Tasks and exercises >>
A – Which architects does the passage on Ostankino palace credit with specific parts or interiors of the building? Name all of them.
B – Extend the passage on Ostankino palace, picking up right after its final sentence.

Excerpt provided >>
※

In the Soviet period the nationalized palace operated as a museum of serf art. In 1935 the eastern part of former Ostankino park grounds were allotted to the emerging Agricultural Exhibition and completely remodelled by 1939. In the same 1939 a part of regular English garden, immediately north from the palace, was replanted; Ostankino park proper shrunk to just one square kilometer as the lands further north became the State Botanical Garden.

Throughout the Soviet period the main theater hall was set up a single ballroom space. Partitions separating stage, orchestra pit and spectator areas were re-introduced during the controversial repairs of the 2000s, so the theater can once again be used in its original function.

Attribution dispute 

Nikolai Sheremetev managed construction himself, hiring architects at will; in addition to original architectural work, he reused drafts of Saint Petersburg architects. Contemporary academic studies agree on the fact that, while certain parts and details of the palace can be attributed to specific architects (with different degree of probability), the palace as a whole—even its basic layout—has no single author apart from Sheremetev himself.

Of all architects involved in the project, Ivan Starov's input is least controversial; Starov's trademark palladian windows without impost columns were unique for the period, his work for Sheremetev in Saint Petersburg and Moscow was thoroughly documented and studied. Modern studies also attribute specific palace interiors to Vincenzo Brenna. Shape of southern façade is usually credited to Francesco Camporesi.

※

Material shown >>
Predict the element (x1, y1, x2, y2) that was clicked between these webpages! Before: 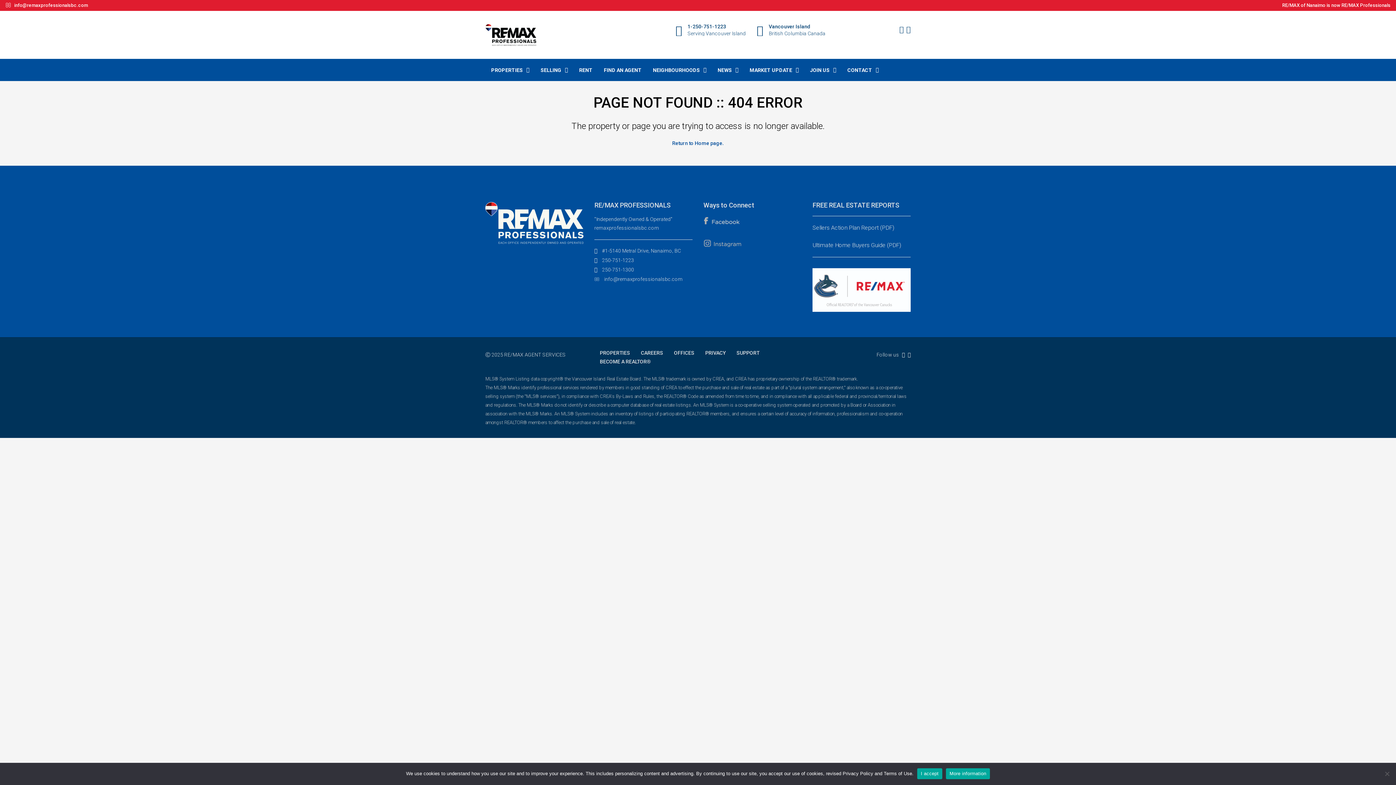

※

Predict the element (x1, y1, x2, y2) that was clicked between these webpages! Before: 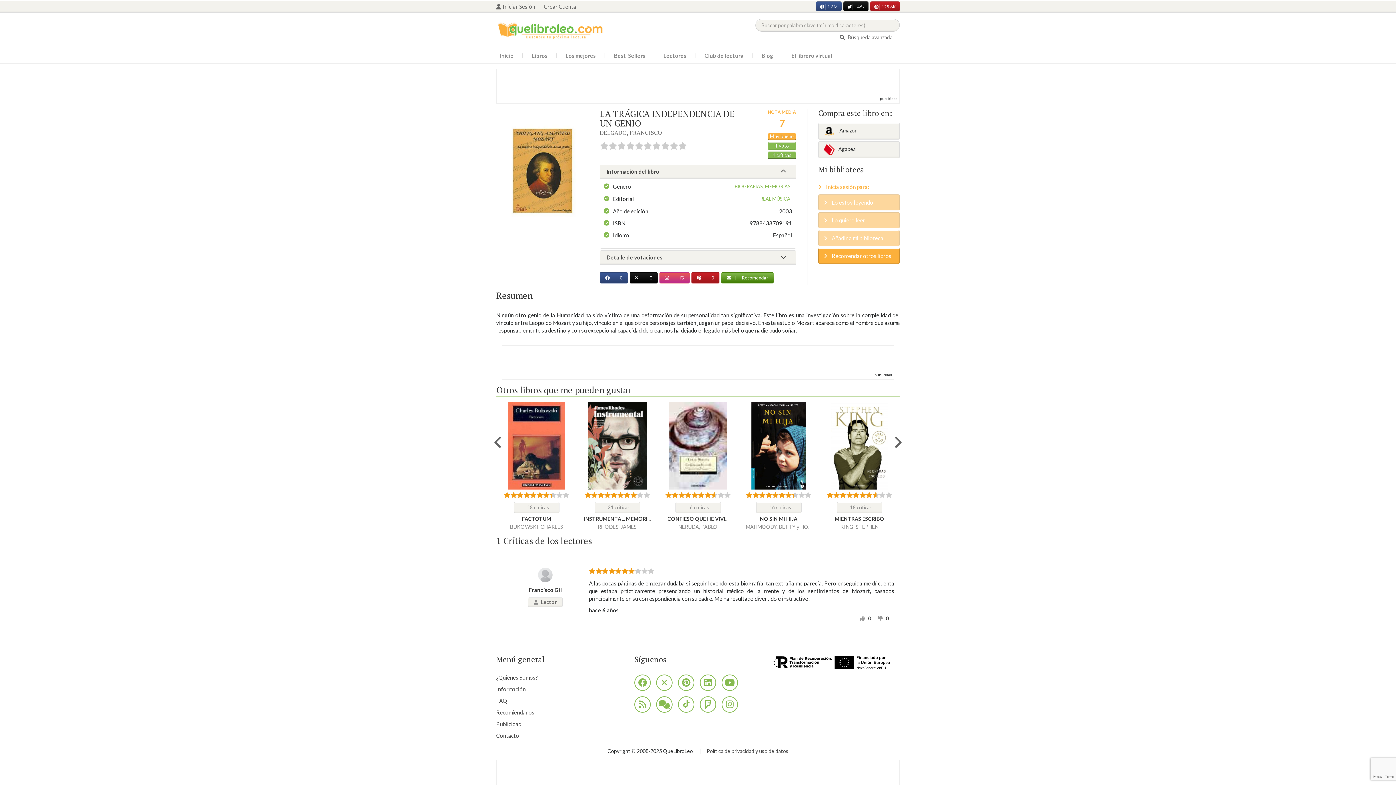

※

Per-task answers >>
A – Ivan Starov, Vincenzo Brenna, Francesco Camporesi

B –
Pyotr Argunov's role as a long-time construction manager is undisputed, but his actual creative input remains unresolved. Karl Blank, who died in 1793, consulted Sheremetev in the beginning of the project; later stages of construction (1794–1798) were influenced by Giacomo Quarenghi. Elizvoy Nazarov consulted Sheremetev throughout the project.

Igor Grabar attributed design of the palace to Vasily Bazhenov; this viewpoint is discarded by modern studies as unsubstantiated.

See also
Kuskovo
Arkhangelskoye Estate
Tōdai-ji, largest wooden building in the world
New Zealand Parliament Buildings, Old Government Buildings (Wellington) - second-largest wooden building in the world

References

External links
Official site of the Ostankino Museum
Ostankino Estate Museum (Moscow)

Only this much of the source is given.